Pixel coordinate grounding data
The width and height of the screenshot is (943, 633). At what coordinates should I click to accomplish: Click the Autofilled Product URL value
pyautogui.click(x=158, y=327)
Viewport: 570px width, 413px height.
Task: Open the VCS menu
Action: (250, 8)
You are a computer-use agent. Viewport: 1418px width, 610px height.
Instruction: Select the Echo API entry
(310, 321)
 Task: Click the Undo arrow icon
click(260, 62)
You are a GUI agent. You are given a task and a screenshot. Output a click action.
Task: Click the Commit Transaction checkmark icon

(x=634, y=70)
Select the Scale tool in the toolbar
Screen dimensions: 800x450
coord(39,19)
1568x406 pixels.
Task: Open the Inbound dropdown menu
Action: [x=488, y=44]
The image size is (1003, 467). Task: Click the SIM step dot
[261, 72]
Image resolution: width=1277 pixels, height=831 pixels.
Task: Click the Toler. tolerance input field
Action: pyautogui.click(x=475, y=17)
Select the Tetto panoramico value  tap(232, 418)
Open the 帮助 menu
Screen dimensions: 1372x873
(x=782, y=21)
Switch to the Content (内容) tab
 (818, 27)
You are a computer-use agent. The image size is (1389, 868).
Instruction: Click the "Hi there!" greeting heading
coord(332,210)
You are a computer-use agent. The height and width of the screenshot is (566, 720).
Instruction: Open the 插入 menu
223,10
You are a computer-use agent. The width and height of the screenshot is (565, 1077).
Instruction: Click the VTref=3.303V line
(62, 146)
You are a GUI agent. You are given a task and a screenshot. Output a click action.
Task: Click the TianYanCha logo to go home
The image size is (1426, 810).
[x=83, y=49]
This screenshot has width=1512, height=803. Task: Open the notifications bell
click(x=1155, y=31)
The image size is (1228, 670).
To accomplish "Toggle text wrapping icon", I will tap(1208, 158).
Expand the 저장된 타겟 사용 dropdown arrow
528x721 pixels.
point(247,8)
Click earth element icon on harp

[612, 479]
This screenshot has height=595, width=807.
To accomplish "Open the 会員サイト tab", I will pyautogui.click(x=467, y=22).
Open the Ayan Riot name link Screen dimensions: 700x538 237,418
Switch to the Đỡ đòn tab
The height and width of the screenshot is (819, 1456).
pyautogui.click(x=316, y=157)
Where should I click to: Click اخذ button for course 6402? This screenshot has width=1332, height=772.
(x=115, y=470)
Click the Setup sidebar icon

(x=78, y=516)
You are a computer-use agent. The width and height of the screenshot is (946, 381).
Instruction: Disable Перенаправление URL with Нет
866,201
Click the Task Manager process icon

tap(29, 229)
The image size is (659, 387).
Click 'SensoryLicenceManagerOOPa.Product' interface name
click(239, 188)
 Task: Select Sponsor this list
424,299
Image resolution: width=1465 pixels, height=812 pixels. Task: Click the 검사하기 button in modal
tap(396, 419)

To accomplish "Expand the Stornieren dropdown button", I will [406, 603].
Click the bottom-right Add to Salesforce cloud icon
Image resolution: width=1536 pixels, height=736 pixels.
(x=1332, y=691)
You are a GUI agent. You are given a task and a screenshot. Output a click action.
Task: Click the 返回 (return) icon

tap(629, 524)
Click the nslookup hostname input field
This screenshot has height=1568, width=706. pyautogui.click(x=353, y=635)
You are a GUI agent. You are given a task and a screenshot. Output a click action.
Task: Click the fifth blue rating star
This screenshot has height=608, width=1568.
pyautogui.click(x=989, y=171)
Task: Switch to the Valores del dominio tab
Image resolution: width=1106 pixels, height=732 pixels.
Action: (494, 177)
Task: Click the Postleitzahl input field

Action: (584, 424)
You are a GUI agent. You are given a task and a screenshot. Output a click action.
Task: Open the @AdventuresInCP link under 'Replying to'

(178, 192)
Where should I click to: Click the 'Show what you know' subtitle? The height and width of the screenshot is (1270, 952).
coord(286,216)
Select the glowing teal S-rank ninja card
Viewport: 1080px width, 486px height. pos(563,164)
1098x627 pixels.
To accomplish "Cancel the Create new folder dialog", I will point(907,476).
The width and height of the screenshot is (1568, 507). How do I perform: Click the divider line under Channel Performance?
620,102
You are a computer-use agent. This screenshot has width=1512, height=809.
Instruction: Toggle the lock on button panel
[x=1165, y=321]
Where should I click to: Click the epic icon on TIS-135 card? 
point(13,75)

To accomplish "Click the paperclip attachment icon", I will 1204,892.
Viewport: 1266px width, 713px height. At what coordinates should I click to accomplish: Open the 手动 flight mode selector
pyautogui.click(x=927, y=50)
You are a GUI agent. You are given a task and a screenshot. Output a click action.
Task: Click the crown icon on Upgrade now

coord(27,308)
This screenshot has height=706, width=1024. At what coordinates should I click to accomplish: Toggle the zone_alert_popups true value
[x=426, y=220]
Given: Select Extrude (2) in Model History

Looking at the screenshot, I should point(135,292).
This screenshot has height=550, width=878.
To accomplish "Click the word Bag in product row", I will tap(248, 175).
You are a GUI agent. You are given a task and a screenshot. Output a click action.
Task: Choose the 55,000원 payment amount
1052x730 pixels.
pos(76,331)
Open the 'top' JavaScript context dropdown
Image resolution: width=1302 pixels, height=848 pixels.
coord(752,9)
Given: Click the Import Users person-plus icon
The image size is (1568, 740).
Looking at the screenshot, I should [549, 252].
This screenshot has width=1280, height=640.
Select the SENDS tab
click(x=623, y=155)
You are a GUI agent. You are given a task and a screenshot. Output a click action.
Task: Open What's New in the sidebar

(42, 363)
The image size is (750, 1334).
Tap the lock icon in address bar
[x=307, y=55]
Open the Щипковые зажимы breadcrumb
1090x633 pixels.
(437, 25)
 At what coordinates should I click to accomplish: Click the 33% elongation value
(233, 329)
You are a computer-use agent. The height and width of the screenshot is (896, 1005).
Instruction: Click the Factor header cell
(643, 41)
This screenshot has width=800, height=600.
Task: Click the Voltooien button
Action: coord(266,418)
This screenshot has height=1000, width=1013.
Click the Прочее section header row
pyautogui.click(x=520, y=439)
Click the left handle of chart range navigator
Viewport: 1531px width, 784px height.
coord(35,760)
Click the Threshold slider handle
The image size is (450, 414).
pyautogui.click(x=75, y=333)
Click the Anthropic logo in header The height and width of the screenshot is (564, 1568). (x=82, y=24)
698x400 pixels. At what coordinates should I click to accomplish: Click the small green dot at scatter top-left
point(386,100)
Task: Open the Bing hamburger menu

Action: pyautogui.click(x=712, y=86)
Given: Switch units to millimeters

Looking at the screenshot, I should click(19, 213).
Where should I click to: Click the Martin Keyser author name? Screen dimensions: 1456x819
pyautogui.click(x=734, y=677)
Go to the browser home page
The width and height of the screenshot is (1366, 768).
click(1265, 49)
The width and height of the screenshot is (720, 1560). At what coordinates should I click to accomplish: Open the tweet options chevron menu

YOUR INSTRUCTIONS: Above are the entries; copy out every line among them that contains the word "computer".

RESULT OF THE EXERCISE:
You are a computer-use agent. Viewport: 1418px width, 610px height.
You are a computer-use agent. The image size is (1389, 868).
You are a computer-use agent. The height and width of the screenshot is (566, 720).
You are a computer-use agent. The width and height of the screenshot is (565, 1077).
You are a computer-use agent. The width and height of the screenshot is (946, 381).
You are a computer-use agent. This screenshot has width=1512, height=809.
You are a computer-use agent. The height and width of the screenshot is (896, 1005).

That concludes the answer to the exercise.